--- START ---

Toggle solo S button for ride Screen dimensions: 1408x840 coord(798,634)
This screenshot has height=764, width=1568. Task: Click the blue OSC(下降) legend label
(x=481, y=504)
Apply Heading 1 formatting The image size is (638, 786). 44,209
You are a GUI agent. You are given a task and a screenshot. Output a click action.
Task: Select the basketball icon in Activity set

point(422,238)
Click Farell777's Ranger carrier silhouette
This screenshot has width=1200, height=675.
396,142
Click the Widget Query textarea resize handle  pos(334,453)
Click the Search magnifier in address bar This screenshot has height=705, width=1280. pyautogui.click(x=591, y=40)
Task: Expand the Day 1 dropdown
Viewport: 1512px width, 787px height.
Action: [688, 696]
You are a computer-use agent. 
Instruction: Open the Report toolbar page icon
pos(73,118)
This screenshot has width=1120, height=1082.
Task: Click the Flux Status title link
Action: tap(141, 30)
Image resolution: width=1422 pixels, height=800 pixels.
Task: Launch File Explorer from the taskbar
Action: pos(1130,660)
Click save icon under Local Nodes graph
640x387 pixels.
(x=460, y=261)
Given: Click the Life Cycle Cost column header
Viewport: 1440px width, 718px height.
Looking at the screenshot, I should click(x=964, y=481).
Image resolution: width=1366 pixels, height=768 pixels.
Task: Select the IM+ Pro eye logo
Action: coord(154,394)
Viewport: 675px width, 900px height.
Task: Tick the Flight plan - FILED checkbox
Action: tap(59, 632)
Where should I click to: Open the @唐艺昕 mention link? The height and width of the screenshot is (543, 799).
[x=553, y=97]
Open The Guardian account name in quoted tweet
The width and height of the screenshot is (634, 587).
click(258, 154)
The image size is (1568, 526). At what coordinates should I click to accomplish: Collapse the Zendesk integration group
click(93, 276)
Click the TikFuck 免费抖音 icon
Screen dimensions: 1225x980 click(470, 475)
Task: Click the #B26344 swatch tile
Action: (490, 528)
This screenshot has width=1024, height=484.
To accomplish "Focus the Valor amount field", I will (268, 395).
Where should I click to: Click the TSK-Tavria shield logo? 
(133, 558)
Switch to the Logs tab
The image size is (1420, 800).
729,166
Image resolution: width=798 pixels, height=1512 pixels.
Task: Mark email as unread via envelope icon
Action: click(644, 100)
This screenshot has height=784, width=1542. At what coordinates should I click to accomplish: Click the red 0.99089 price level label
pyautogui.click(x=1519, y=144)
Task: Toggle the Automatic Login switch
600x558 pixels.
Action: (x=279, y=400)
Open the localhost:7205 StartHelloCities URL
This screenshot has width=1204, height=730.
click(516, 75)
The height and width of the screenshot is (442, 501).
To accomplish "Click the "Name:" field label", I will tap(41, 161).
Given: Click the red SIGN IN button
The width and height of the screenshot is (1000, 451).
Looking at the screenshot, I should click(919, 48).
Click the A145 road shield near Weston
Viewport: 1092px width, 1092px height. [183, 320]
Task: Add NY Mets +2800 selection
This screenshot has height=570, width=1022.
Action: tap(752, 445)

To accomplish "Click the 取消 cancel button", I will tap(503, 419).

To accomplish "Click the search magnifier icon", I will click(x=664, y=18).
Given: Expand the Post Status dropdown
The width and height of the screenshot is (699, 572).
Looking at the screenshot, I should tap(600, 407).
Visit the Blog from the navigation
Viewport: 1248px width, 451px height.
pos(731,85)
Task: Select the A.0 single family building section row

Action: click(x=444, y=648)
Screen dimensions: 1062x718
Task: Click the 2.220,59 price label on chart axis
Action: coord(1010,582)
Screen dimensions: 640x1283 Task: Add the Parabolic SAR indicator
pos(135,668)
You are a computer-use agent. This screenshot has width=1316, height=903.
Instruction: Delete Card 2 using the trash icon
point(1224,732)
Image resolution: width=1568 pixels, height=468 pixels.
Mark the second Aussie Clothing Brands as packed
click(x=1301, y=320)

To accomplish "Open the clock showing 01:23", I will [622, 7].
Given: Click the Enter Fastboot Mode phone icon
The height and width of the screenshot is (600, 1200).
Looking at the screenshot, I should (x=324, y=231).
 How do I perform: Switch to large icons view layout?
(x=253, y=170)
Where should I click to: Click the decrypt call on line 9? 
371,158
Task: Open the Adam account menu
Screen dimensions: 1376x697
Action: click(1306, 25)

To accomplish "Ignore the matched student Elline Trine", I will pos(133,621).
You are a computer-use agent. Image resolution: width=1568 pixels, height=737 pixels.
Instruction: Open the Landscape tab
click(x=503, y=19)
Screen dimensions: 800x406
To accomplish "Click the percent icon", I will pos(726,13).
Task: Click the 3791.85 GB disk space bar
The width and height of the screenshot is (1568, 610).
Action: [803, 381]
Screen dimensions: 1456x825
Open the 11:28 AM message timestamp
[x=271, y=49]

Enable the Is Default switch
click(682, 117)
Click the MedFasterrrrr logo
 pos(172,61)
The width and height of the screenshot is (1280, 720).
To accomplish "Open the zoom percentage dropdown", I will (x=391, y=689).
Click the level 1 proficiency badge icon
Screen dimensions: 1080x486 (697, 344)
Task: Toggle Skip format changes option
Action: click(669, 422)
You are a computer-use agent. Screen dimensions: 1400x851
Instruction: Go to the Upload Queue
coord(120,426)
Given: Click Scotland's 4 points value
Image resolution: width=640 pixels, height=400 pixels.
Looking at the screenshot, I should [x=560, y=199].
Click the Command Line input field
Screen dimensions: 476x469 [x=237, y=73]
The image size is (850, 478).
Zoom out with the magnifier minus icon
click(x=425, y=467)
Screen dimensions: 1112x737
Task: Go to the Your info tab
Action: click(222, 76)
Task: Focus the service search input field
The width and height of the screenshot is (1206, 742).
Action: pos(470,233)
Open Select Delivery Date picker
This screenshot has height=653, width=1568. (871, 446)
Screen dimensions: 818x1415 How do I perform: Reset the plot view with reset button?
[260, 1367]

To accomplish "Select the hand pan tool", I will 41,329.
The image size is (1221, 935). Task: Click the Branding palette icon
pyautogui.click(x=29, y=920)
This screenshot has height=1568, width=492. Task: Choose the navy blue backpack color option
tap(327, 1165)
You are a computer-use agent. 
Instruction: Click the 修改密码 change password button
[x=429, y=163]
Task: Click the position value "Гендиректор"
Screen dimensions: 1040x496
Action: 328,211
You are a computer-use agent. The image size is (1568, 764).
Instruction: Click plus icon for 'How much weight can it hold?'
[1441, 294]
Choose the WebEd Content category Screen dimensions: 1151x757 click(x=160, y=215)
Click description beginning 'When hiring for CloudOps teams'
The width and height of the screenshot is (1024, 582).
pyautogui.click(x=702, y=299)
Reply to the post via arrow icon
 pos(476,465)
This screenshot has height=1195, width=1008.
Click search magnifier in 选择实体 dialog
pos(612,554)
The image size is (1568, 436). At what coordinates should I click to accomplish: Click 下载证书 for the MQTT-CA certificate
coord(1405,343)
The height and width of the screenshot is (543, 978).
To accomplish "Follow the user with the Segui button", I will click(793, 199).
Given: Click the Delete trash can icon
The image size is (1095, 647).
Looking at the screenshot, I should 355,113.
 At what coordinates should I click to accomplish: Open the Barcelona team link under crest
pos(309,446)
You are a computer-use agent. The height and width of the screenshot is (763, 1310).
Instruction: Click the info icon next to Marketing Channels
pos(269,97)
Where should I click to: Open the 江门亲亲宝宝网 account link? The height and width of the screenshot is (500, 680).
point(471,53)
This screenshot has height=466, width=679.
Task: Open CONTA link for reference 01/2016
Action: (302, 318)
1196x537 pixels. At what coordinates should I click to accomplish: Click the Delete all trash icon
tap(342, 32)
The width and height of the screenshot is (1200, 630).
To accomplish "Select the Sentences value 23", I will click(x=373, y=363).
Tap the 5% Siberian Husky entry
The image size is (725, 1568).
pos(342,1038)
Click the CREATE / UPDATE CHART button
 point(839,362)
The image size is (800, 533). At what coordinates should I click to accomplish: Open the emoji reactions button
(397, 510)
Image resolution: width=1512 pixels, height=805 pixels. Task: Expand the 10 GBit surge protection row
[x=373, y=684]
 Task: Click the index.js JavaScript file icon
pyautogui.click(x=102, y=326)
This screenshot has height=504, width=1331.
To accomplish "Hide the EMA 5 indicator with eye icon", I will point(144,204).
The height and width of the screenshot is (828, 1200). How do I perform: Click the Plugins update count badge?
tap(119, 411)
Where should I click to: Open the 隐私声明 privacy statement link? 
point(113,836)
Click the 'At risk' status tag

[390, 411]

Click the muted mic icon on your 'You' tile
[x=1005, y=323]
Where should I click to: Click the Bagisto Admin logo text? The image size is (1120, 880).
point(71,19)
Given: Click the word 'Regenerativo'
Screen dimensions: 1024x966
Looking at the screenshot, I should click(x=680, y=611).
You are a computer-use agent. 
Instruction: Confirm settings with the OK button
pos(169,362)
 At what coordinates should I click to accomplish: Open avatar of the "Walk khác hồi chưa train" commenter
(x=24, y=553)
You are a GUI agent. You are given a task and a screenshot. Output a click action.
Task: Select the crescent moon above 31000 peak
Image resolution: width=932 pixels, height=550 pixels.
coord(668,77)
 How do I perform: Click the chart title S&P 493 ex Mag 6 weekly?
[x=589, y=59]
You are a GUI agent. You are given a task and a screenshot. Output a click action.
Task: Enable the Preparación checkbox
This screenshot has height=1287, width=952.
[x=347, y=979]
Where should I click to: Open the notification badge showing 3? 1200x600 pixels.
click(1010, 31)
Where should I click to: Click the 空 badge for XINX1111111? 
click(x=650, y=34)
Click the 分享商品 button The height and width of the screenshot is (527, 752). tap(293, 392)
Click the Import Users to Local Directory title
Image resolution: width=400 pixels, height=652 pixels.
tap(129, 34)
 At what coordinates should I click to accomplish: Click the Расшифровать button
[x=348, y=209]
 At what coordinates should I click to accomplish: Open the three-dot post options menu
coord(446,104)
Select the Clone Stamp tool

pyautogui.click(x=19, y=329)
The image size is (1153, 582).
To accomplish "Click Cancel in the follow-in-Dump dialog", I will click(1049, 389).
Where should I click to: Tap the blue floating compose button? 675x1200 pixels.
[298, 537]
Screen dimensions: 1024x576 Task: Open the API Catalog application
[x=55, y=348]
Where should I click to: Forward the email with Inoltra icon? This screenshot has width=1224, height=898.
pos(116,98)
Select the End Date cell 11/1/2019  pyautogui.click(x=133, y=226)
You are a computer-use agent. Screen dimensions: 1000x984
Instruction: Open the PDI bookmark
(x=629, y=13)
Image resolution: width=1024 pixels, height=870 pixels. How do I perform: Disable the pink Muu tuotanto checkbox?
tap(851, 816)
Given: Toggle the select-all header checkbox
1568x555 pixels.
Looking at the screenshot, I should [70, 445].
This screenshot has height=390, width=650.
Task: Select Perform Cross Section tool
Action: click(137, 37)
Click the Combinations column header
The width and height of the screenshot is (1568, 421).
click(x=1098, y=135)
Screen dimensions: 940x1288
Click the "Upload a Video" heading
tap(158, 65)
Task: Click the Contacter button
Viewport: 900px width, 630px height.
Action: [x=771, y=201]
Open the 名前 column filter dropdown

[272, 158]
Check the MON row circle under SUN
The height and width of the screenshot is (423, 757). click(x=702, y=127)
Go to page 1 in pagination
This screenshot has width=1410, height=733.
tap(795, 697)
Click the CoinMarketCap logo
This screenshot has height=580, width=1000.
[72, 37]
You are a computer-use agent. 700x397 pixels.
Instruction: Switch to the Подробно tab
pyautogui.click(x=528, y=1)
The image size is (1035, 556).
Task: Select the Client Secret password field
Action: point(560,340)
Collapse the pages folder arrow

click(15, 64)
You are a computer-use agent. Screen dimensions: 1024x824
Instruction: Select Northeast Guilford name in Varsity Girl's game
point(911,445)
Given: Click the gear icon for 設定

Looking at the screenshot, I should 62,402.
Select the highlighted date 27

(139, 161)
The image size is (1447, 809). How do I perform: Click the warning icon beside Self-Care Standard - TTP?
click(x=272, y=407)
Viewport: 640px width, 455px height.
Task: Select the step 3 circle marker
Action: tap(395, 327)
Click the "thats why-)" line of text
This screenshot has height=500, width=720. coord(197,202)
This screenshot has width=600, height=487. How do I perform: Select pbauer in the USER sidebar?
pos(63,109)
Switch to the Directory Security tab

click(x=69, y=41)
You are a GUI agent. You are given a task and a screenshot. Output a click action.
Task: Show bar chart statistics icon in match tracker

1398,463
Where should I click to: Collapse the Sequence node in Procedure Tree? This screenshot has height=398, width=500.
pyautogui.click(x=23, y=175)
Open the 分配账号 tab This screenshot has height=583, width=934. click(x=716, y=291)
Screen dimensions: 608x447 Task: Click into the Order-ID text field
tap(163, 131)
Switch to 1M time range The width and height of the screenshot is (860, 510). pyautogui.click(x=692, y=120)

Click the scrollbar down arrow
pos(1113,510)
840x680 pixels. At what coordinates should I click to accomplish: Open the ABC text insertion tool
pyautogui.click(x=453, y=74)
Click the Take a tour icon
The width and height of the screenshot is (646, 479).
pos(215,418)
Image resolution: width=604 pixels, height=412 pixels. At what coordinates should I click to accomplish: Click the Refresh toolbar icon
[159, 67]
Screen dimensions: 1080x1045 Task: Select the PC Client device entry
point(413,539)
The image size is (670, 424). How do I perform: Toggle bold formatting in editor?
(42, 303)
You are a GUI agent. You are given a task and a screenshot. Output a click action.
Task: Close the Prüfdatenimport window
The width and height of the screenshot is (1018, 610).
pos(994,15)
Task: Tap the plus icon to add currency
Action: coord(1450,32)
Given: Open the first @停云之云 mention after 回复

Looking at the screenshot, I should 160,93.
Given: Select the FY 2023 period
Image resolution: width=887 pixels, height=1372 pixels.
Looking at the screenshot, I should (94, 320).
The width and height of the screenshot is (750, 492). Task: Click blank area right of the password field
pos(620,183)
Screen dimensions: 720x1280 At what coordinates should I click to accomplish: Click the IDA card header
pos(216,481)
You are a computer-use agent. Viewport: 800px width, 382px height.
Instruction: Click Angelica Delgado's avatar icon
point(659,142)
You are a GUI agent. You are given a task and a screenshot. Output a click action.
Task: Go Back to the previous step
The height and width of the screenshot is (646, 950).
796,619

--- END ---

Aim of the task
The lines above that hold "value" are the result; show every one of them.

Solution for this problem
Given: Click Scotland's 4 points value
Task: Click the position value "Гендиректор"
To accomplish "Select the Sentences value 23", I will click(x=373, y=363).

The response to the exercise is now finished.